Rupture : je le quitte avant ou après les vacances ?

On s’apprête à rompre avec Etienne et pourtant, on a réservé deux semaines de vacances dans le talon de l’Italie. Partir ou pas ? Le larguer maintenant ou au retour ? Afin d’établir votre pour et contre, voici 4 éléments à mettre dans la balance.

© Alexey Poprotsky - 123RF

L'envie de rompre vous titille, mais deux semaines de soleil sont prévues. Vous hésitez entre faire votre valise maintenant ou la faire pour vous envoler avec Etienne ? On vous aide à faire le point, à coup de pour et contre. Sortez vos balances !

Ce que je mets dans la balance #1 : mon degré de saturation

Pour le quitter avant de partir : on ne supporte plus sa façon de dire " LOL " dans des conversations IRL (il aime bien), on ne veut plus voir son visage, ça fait dix jours qu'on l'évite, les vacances n'arrangeront rien, ce ne sera que calvaire.
Pour le quitter en rentrant : on se questionne encore sur la relation, notre décision de le quitter n'est pas ferme. On n'a peut-être pas atteint notre seuil de saturation maximale. Et partir à deux peut nous aider à faire le point. En été, on a l'esprit léger, on est détendu. On va peut-être y voir plus clair, se rapprocher d'Etienne dans un cadre différent, plaisant, encourageant. Une seconde chance, en somme. Et puis, ensuite, ça peut être l'occasion de discuter tous les deux. Sous les cocotiers, avec un cocktail, tranquillement (sauf si on est chez belle-maman).

Ce que je mets dans la balance #2 : l'honnêteté

Pour le quitter avant de partir : si l'idée même de le quitter en revenant histoire de profiter d'un séjour de carte postale nous empêche de nous regarder dans une glace, alors on règle nos affaires avant. Sinon, on va ruminer. Et puis, encore plus important : Etienne mérite certainement que l'on soit honnête avec lui. Ce n'est pas très joli de tricher pendant deux semaines tout en connaissant l'issue. Il faut être à l'aise avec ça si on décide de s'envoler en Italie.
Pour le quitter en rentrant : on n'a pas envie de le ménager (pour des raisons qui nous sont propres : une question de vengeance, un petit coup bas de notre part), on doute encore (auquel cas, c'est aussi respectueux de donner une chance à l'histoire), et enfin, si on ne part pas, il va finir seul chez lui à déprimer (enfin peut-être), et ces vacances peuvent être vues (si on cherche bien) comme une bonne action : après le bonheur, le dé-confort.  

Ce que je mets dans la balance #3 : l'allure et le budget des vacances

Pour le quitter avant : les vacances n'ont pas l'air super, et puisqu'on projette une sale ambiance, autant que chacun puisse dès maintenant rebondir.

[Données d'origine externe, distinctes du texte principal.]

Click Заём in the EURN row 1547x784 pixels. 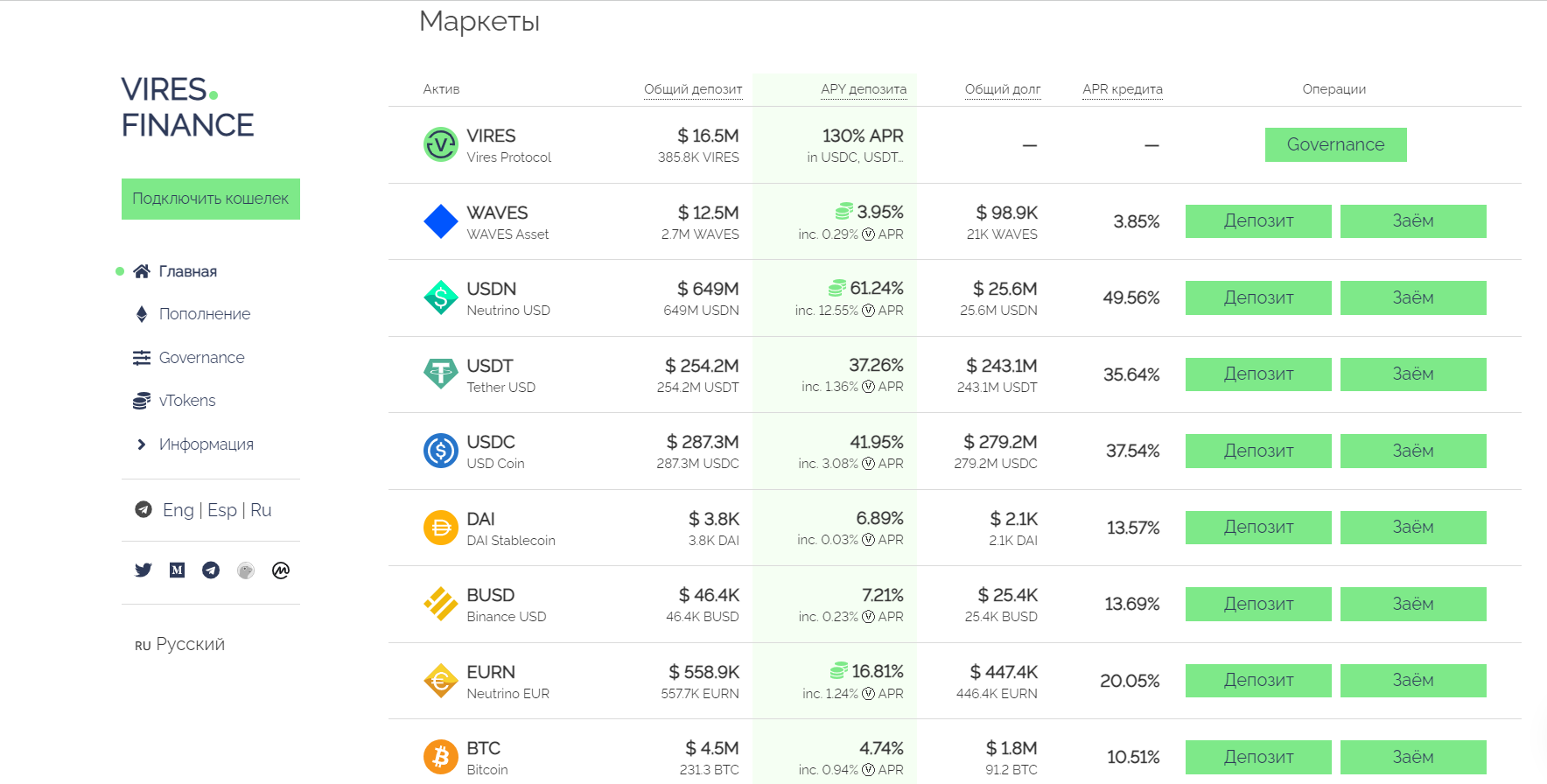(1412, 680)
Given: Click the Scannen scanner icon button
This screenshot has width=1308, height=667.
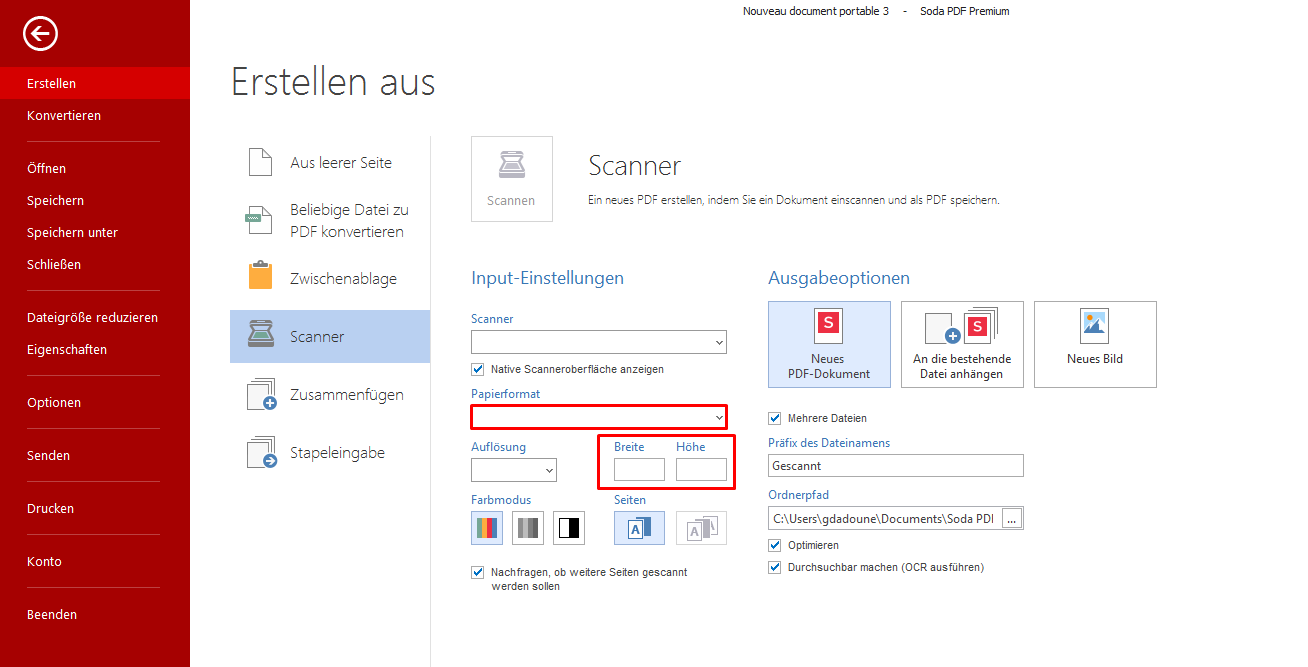Looking at the screenshot, I should 511,178.

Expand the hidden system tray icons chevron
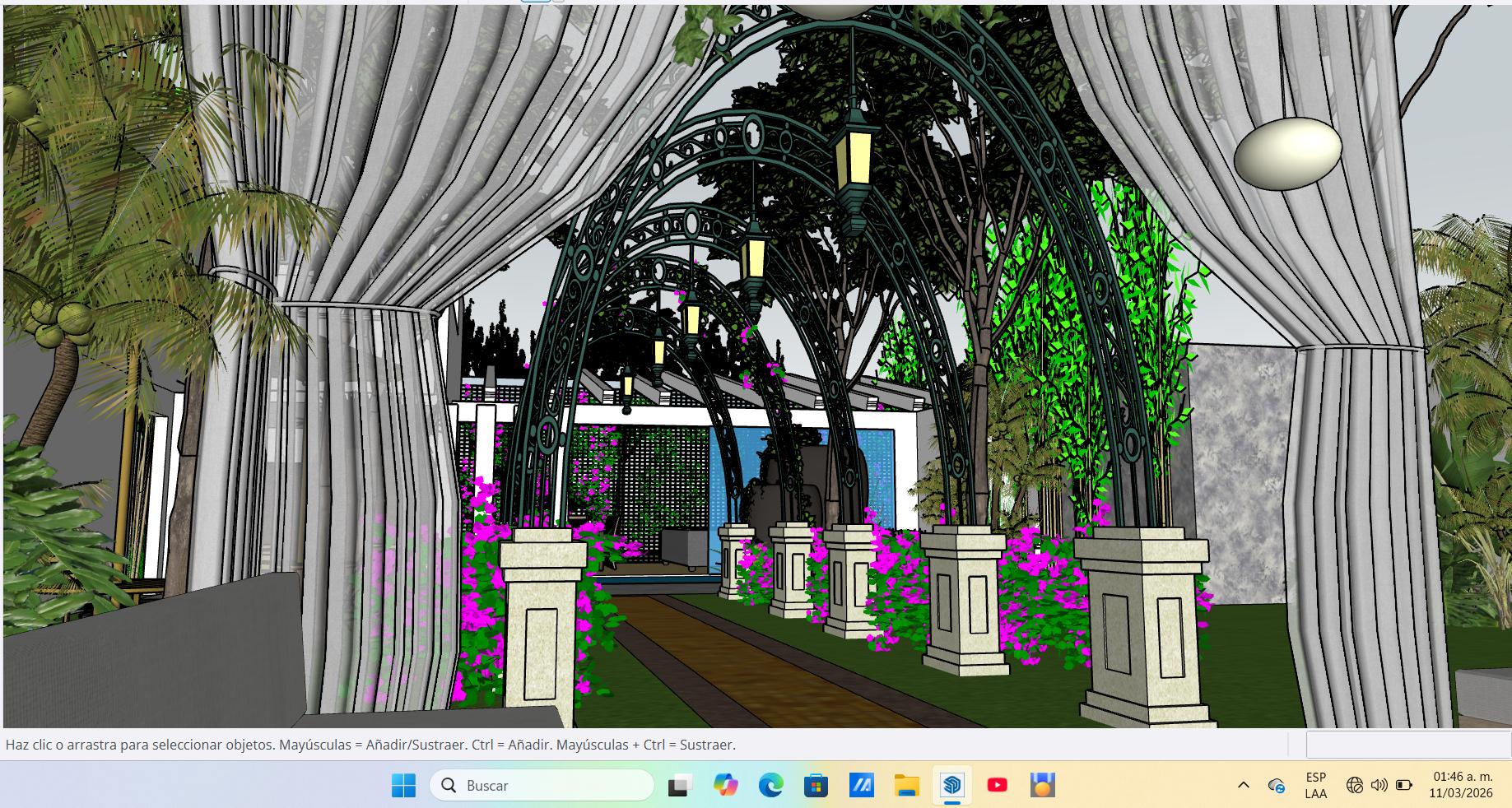(1243, 786)
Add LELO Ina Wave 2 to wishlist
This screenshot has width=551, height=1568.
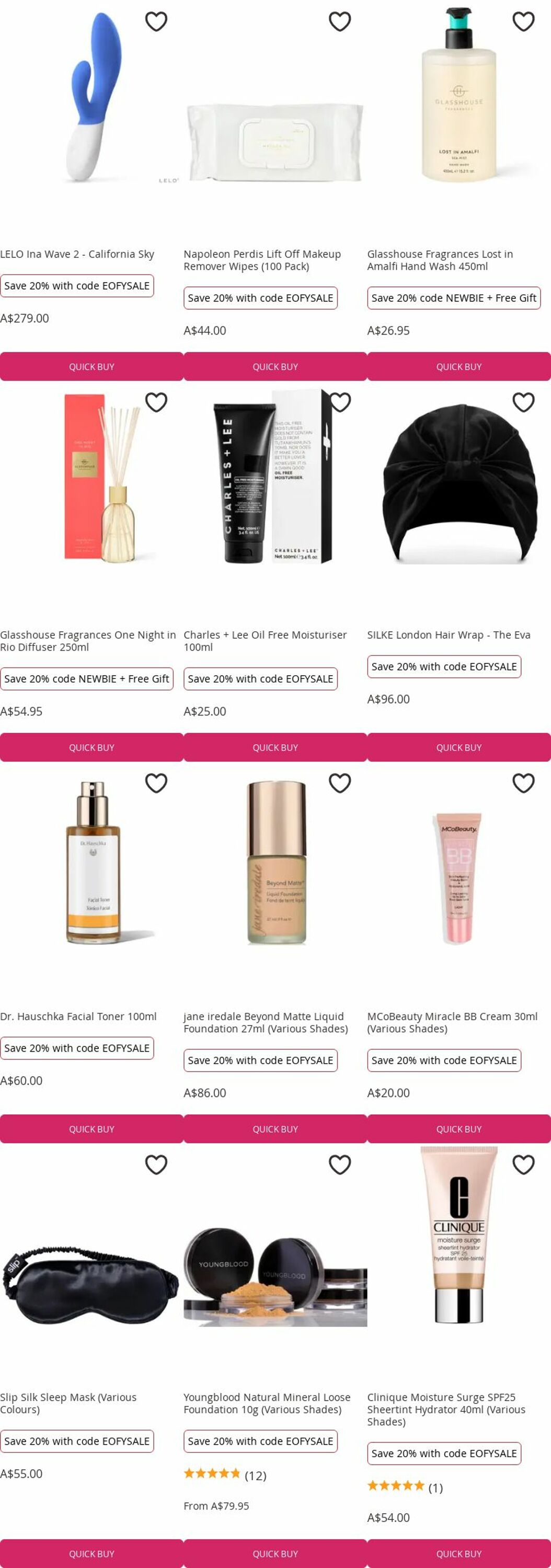coord(156,21)
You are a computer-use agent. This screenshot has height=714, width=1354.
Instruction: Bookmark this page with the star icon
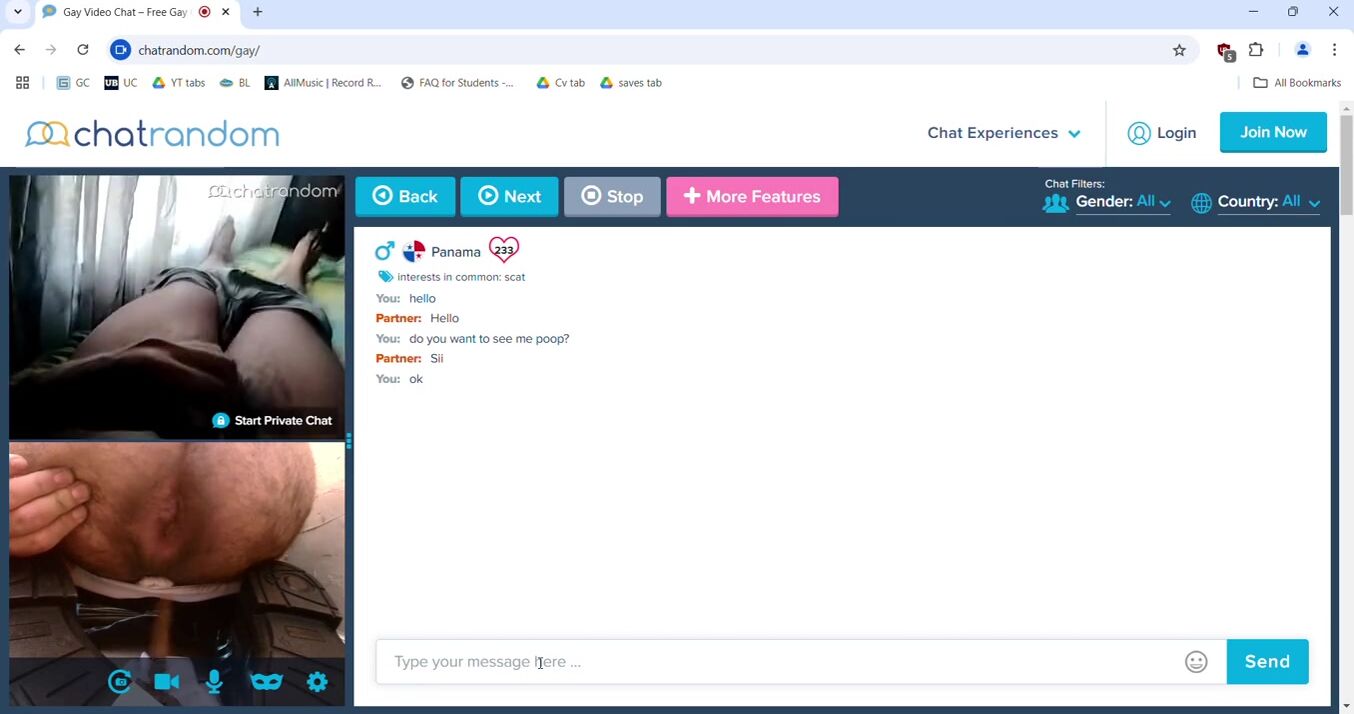1179,50
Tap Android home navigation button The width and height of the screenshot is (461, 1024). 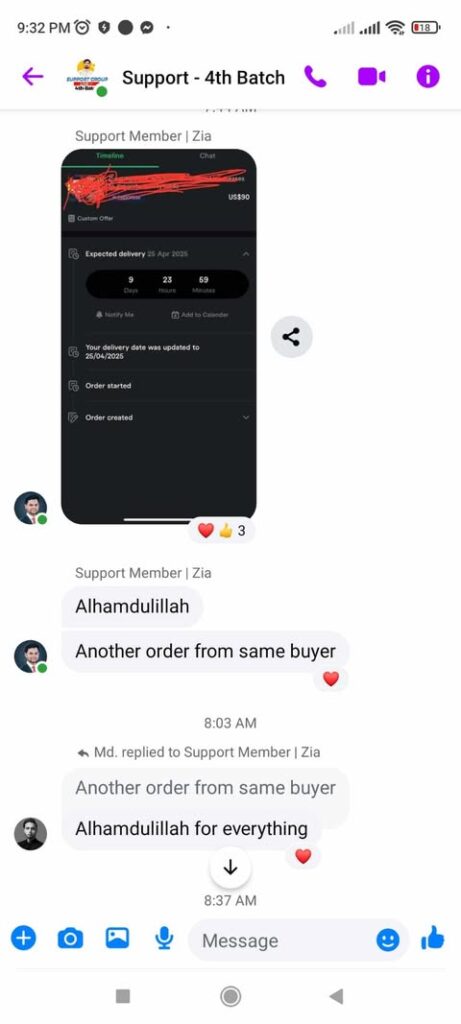[230, 996]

En annulant, on se laisse l'opportunité – à soi mais aussi à Etienne – de trouver un plan B, qui peut faire du bien à chacun. Nous, on partira avec nos copines pour remonter à cheval de suite (ou pas), lui, il prendra l'air avec des amis (s'il en a), pour se remettre de tout ça (ou remonter à cheval).
Pour le quitter après : avec l'argent qu'on y a mis, et les options de remboursement qu'on n'y a pas mis, il serait dommage d'être ruinés et coincés chez soi. Rompre peut coûter parfois si cher. Alors autant partir, si ça nous est supportable, et s'amuser ensemble avant de tout stopper sur le tarmac. Encore une fois, qui sait si ces vacances ne nous seront pas bénéfiques à tous les deux.

Question bonus : et si je le quittais et qu'on partait quand même ?

Si on a très envie de rester proche d'Etienne, parce que bon, on s'est quand même choisis un jour et ce garçon est agréable, cette option est envisageable. Mais ne dépend pas que de nous. Tout dépend d'Etienne et d'où il en est. S'il se marre quand on le quitte (caricature), on peut décider ensemble, comme deux grandes personnes qui se séparent sans dégâts, de ne pas perdre notre argent et de profiter d'un été ensemble. Si Etienne claque la porte suite à notre annonce, ça sent mauvais. Cependant, il pourrait être susceptible d'accepter de partir tout de même, tenu par l'envie de nous reconquérir. À nous d'en juger.